Three years ago I sent a fan email to a writer I’d just discovered. She had written an amazing novel and I was reviewing it for Radio Adelaide’s Writers’ Radio program. But I wasn’t content with just writing a rave review. I had questions. I wanted answers. So I invited her to speak at my library; I suggested we do a Q & A session. I also suggested that we do an interview for the Adelaide Review. Then, because that interview had to be a mere 800 words, I said I wanted to publish an expanded version in Transnational Literature. She was happy to fall in with my plans, and so all these things happened.

By this time I’d been reviewing regularly around the traps for about 10 years, and had done a small amount of interviewing, usually of authors, fiction and non-fiction, whose work had particularly appealed. I loved being able to burrow in behind the scenes of a book. Obviously I’m a great believer in the author interview – after finishing my PhD I edited a collection of interviews with Iris Murdoch, rather than revising my thesis for publication. Of course what the author says is not the beginning and end of interpreting literature, but I love the jolt you can get from an unexpected answer to what might seem like a routine question. My interview with Amy was valuable source material when I came to write an article on her, now published in an Adelaide University Press book.

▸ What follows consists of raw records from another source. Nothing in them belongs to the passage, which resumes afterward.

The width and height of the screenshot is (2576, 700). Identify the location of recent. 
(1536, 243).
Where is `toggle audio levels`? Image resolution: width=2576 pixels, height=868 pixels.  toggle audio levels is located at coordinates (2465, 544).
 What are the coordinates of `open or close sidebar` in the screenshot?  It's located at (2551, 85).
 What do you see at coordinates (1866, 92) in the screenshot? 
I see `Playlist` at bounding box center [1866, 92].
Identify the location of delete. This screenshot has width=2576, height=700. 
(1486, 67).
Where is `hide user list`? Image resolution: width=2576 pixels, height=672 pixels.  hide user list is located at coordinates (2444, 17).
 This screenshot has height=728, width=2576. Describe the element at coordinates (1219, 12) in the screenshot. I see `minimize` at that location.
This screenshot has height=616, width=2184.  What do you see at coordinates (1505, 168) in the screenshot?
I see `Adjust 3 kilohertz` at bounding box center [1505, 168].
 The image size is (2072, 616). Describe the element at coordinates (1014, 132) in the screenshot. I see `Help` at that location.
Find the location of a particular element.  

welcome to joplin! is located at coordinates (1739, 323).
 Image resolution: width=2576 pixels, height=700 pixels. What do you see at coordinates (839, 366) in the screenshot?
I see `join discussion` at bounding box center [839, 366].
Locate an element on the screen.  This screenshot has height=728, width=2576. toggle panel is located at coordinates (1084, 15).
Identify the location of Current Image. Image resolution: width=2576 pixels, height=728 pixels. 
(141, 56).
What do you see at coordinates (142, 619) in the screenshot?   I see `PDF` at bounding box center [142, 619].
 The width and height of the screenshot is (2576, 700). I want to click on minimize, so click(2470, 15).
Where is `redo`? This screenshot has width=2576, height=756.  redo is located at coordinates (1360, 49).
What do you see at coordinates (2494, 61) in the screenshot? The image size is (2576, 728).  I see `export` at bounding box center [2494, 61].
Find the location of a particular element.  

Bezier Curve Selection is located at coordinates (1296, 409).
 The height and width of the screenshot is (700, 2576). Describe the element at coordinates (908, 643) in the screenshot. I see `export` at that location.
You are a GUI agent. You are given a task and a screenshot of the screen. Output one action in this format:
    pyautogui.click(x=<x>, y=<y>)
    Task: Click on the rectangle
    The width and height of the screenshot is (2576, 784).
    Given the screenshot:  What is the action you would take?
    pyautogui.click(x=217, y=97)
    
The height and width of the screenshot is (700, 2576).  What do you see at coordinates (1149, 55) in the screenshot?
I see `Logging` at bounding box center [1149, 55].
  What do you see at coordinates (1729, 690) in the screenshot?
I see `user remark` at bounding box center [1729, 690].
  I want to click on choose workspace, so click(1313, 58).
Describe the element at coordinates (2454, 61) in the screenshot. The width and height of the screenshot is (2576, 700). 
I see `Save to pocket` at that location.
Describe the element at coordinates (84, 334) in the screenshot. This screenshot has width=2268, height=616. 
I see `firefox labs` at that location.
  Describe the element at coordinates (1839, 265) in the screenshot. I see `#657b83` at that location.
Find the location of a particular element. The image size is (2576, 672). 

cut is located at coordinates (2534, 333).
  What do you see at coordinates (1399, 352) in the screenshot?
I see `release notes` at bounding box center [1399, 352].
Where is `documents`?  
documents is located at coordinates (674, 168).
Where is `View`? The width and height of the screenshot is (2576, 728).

So for the critic or reviewer, interviews can give unique insights into the creative process. For the writer, both interviewing and being interviewed can help work through all sorts of issues, and just being able to compare notes with a fellow writer can be constructive. But the main beneficiary is the reader, who will learn more about the writing life – the hard work, the uncertainties, the difficult choices authors make, but also the sheer pleasure when writing is going well. And a good, readable interview will obviously be excellent publicity, the kind that money can’t buy.

And now I’m the co-editor of a new e-journal, Writers in Conversation, which specialises in author interviews. And I’m taking a SAWC workshop this weekend with that awesome writer I sent fan mail to back in 2011, my friend and colleague Amy T. Matthews, author of End of the Night Girl. Pretty cool, yes?